The patient on the brink

P. Ravi Shankar
Kist Medical College, Nepal (Winter 2010)

 

A look over the Western Ghats of India.

The St. Xavier’s hospital in the village of Ellakkal is in a magnificent location nestled in the Western Ghats of the Idukki district in the Southern Indian state of Kerala. The Ghats are a series of hills that reach about 2,000 meters high and run parallel to India’s west coast around 75 kilometers inland. The hospital is about twenty meters above the winding, blacktopped road on one of its small green hillsides. Here the mornings are clear and the river can be seen meandering its way through the valley floor far below. In the evenings the clouds come down slowly and drape the mountains as the light fades and the hills darken—brooding shapes waiting for the dawn to awaken them from the slumber of the night.
St. Xavier’s, once a major medical center in the region, slowly declined in importance as other hospitals sprang up and a multispecialty hospital opened in Adimali around twenty-five kilometers away.
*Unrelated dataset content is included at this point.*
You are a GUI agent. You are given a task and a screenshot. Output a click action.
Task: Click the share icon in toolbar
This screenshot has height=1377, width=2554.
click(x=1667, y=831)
The hospital was run by a group of Roman Catholic nuns, the Medical Sisters of St. Joseph, who were competent, efficient, and caring.
It was to this hospital that Ramu1, a short, swarthy, muscular man in his thirties with a thick moustache, came complaining of fever and severe muscle pains. We decided to admit Ramu and keep him under observation. He was decidedly worse by evening rounds. The muscle pain had increased; the conjunctiva had acquired a muddy tinge. We were beginning to suspect leptospirosis or rat bite fever, and decided to keep the patient under close observation. He was started on a course of parenteral crystalline penicillin.
At around nine his condition had worsened. We did a platelet count, which was the best we could do in our limited set up. We had already carried out routine blood and urine investigations. The anxiety within the hospital was accompanied by an equally wild night outside! The wind was fierce, the rain was pouring down, and lightning flashes were frequent. The power failed.
The patient was rapidly deteriorating. His level of consciousness decreased. His blood pressure was dropping. Working by candle light, we started an intravenous line. We had only crystalloid fluids, but we started a dopamine drip in the other arm.
The blood pressure was 90/60 mm Hg, but holding steady. Around midnight the patient took a further turn for the worse. He became unconscious; there were hemorrhages on his conjunctiva and some on his skin. We were keeping vigil by his bedside. His family had gathered outside the room. The patient was too sick to be referred to other centers, and we had to try to stabilize him.
Around one o’clock in the morning the blood pressure plummeted. The sister decided that the patient was beyond us doctors and she called a priest. The priest was soon at the bedside, and the patient’s father also came. The ritual took about ten minutes, and then the priest left convinced he had prepared the patient for the after life.
The blood pressure was around 50 mm Hg systolic. We decided to continue our ministrations while there was still life. A blood urea and serum creatinine test was carried out and showed a high value. The patient’s kidneys had shut down from muscle breakdown and low blood pressure. The best we could do was to keep him alive till sunrise and then see what could be done. The night was tense and busy.
The morning dawned clear after the stormy night. The patient was still hanging on. The blood pressure had risen to 90/60 mm Hg, the patient was stuporous, and we decided to send him down. As the family members had managed to rent a jeep, we sent him to the hospital at Adimali with the intravenous fluids running. A sister went along to keep the intravenous fluid line patent and monitor the patient.
We later heard that the patient was eventually sent to the Medical College over 150 kilometers away where the diagnosis of leptospirosis was confirmed. He received dialysis, and survived. We were relieved and pleased that so much had been achieved with so few resources.
About two months later, we ran into Ramu in the market place. He was thinner and looked fatigued. My colleague told him that this was his second life and he was lucky to have survived. His new life was a gift from the Almighty, and he was to handle it with respect and care. Ramu agreed and said he would give up alcohol, stop gambling, try hard to get a regular job and take better care of his wife and children. He would be a different man in his second life!

 

Notes

  1. His name was changed to protect his privacy.

 


 

DR. P. RAVI SHANKAR is a Clinical Pharmacologist and Medical Educator at KIST Medical College, Lalitpur, Nepal. He is interested in trekking and photography and is fascinated by the magnificent Himalayas. He writes short stories, poems and travelogues and is keenly interested in the Medical Humanities.